• Sonuç bulunamadı

3. Mevcut Makaleleri

1.2. Mekkî ve Medenî

Kur’an-ı Kerim, Mekke ve Medine de olmak üzere iki yerde nazil olmuştur. Kur’an’da sûrelerin bir bölümü Mekki diğerleri ise Medenidir. Sûrelerin neye göre Mekki ve neye göre Medeni olduğu hususu ihtilaflıdır. Ulemânın kâhir ekseriyetinin kabul ettiği görüş hicretin esas alınmasıdır. Yani hicretten önce inen sûrelere Mekkî, hicretten sonra inen sûrelere ise Medenî denilmiştir. Bu tarif nazil olan bütün süreleri iki bölümde ihata etmektedir.98 Osman Keskioğlu da bu görüşü benimsemiştir.99

Keskioğlu’na göre Mekke ve Medine de nâzil olan Kur’an-ı Kerim’in inişi toplam 23 sene de tamamlanmıştır. Yazar, Mekke ile Medine inen surelerin zaman zarfını M. Hudari’den yapmış olduğu nakle dayanarak şöyle taksim etmektedir:

Mekke’de inen sûrelerin müddeti : 12 sene 5 ay 13 gündür. 41 inci yılının Ramazanından başlayarak 54'üncü yılının Rebiülevveline kadar sürer. Bu müddet zarfında nâzil olan âyetlerin cümlesine Mekkî denir.
========
### [Yapılacaklar]
(a) Mekkî ve Medenî sûreler hakkındaki metinde Mekke'de inen sûrelerin müddeti için verilen süreleri birimleriyle birlikte sırala.
(b) Mekkî ve Medenî sûreler hakkındaki metinden "Mekke’de inen sûrelerin" ile başlayıp "cümlesine Mekkî denir." ile biten kısmı kopyala.

### [Verilen öğeler]
========
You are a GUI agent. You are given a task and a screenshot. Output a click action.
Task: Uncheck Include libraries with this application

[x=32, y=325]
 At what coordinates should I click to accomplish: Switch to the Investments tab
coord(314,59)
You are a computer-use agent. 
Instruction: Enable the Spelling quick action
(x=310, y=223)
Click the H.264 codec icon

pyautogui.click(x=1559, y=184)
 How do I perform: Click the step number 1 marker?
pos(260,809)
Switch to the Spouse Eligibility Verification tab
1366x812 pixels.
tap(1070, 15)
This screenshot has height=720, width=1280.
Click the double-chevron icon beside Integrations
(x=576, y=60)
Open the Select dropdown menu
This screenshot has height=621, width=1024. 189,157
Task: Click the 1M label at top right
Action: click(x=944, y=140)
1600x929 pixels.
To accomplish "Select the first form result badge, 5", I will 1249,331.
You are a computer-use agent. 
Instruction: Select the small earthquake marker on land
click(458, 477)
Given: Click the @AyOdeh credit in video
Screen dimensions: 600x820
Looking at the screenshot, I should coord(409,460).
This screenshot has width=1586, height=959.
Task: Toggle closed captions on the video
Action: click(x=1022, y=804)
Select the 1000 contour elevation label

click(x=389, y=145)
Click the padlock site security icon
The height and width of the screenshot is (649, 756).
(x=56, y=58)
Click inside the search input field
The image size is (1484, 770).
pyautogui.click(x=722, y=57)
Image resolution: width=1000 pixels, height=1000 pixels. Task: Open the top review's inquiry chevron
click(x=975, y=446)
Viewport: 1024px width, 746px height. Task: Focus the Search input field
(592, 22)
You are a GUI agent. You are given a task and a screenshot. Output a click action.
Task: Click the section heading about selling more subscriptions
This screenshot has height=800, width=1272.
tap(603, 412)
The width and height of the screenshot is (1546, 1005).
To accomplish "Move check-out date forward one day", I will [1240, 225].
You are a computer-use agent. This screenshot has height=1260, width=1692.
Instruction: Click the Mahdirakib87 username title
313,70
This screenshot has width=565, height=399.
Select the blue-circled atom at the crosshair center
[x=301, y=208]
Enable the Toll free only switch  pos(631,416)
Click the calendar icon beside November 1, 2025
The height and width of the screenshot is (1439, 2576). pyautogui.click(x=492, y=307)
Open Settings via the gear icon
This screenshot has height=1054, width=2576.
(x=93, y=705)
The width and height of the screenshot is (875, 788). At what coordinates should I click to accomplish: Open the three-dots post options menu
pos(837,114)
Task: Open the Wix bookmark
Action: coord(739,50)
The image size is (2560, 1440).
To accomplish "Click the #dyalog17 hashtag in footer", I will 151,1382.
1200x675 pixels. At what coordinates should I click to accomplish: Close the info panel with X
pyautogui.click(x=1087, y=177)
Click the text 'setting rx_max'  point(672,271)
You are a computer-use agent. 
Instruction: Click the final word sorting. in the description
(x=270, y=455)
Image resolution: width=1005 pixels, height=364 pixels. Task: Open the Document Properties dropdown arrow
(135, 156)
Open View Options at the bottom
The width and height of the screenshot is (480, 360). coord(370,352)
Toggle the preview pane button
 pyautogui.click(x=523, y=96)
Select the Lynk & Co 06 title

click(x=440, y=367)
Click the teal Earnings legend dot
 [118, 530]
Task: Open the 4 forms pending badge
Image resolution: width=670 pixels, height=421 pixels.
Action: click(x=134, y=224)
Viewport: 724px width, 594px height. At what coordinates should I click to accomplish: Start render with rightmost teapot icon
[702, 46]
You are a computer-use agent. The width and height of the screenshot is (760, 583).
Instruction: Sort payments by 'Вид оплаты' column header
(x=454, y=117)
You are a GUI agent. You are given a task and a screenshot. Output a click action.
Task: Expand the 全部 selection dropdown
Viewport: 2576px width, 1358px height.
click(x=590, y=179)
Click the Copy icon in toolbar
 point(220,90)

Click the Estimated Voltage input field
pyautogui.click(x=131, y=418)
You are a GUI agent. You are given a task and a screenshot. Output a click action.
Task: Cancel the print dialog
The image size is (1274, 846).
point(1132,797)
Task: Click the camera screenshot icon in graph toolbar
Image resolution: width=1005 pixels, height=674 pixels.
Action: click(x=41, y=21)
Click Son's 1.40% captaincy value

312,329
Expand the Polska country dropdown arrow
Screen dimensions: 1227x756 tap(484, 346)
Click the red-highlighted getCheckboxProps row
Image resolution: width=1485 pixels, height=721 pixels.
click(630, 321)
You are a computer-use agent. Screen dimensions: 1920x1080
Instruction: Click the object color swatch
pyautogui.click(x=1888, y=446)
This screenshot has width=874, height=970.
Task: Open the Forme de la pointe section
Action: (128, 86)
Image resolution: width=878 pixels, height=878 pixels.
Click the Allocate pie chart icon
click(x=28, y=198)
========
### [Alıştırmanın cevapları]
(a) 12 sene, 5 ay, 13 gün

(b)
Mekke’de inen sûrelerin müddeti : 12 sene 5 ay 13 gündür. 41 inci yılının Ramazanından başlayarak 54'üncü yılının Rebiülevveline kadar sürer. Bu müddet zarfında nâzil olan âyetlerin cümlesine Mekkî denir.